Question

If we have a=1, d=2 , n=75 for an A.P. Find $S_n$

Answer 1

Hint: The series in arithmetic progression are in the form of a ,a+d , a+2d,…………a+(n-1)d for n terms.
Sn is the sum of n terms in an arithmetic progression is given by the following formula.
\[{S_n} = \dfrac{n}{2}\left( {2a + (n - 1)d} \right)\]
Where
n= number of terms.
a= First term of an arithmetic progression.
d=Common difference between adjacent terms of an arithmetic progression.
Sn = sum of n terms in an arithmetic progression.
By substituting the values of respective terms and solving it numerically, we get the value of $S_n.$

Complete step-by-step solution:
It is given in the question that
a= First term of an arithmetic progression=1
n= number of terms=75
d=Common difference between adjacent terms of an arithmetic progression=2
By substituting these values in the above mentioned formula, The solution of problem is as follows
\[ {S_n} = \dfrac{n}{2}\left( {2a + (n - 1)d} \right) \\
\Rightarrow {S_n} = \dfrac{{75}}{2}(2 \times 1 + (75 - 1)2) \\
\Rightarrow {S_n} = \dfrac{{75}}{2}(2 + (74)2) \\
\Rightarrow {S_n} = \dfrac{{75}}{2}(2 + 74 \times 2) \\
\Rightarrow {S_n} = \dfrac{{75}}{2} \times 2(1 + 74) \\
\Rightarrow {S_n} = 75 \times (75) \\
\Rightarrow {S_n} = 5625 \]
Hence the sum of n terms in an arithmetic progression starting with term a=1, having a common difference between adjacent terms as d=2 and total number of terms n=75 is 5,625.

Note: Arithmetic progression is a progression whose adjacent terms differ by a common difference d.

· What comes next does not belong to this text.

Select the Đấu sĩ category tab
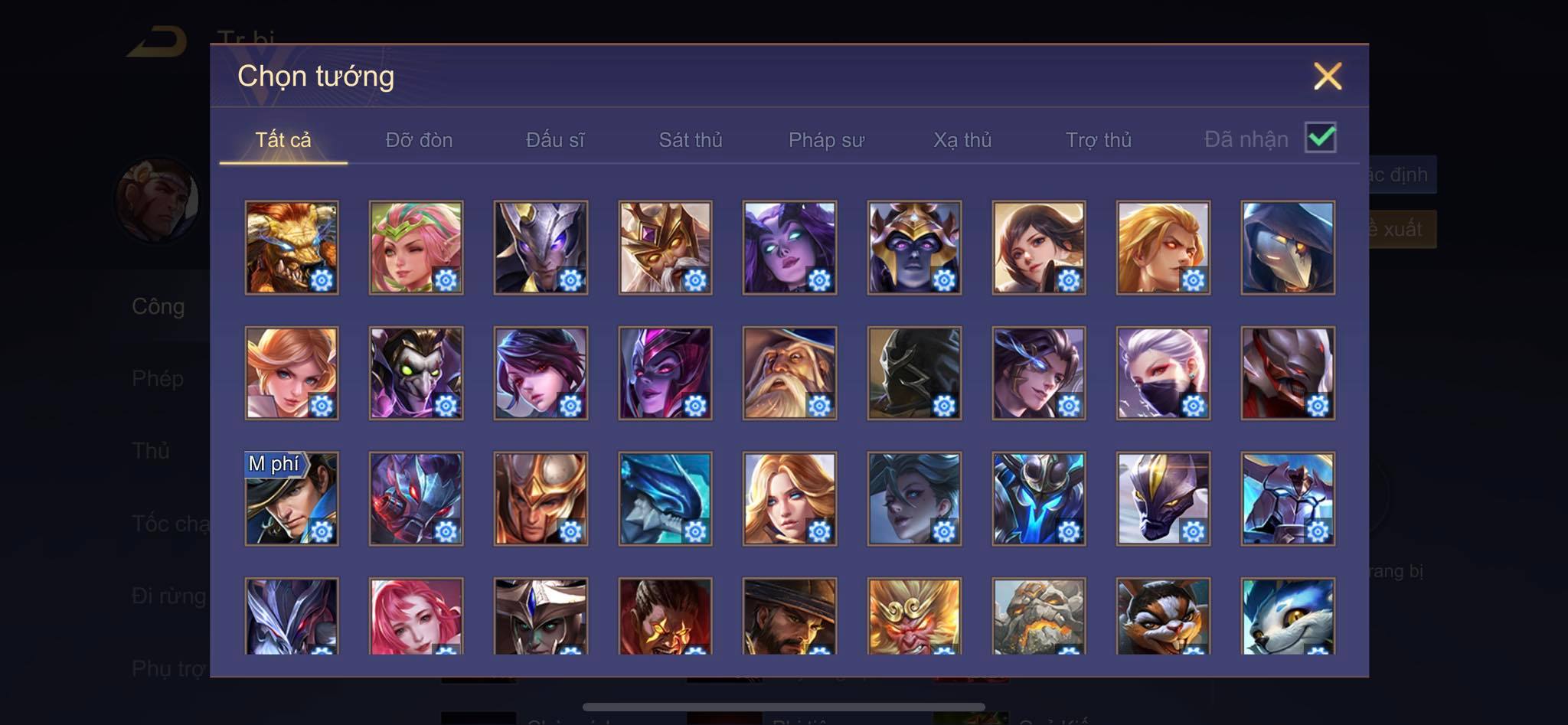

Arithmetic progression is increasing series if common difference is positive and arithmetic progression is decreasing series if common difference is negative. The nth term of an arithmetic progression is given by tn.
The formula of $t_n$ is given by \[{t_n} = a + (n - 1)d\].
For the arithmetic progression given in the question containing a=1,d=2 ,n=75
\[ {t_n} = 1 + (75 - 1) \times 2 \\
\Rightarrow {t_n} = 1 + 74 \times 2 \\
\Rightarrow {t_n} = 1 + 148 \\
\Rightarrow {t_n} = 149 \]
The nth term of the given A.P is 149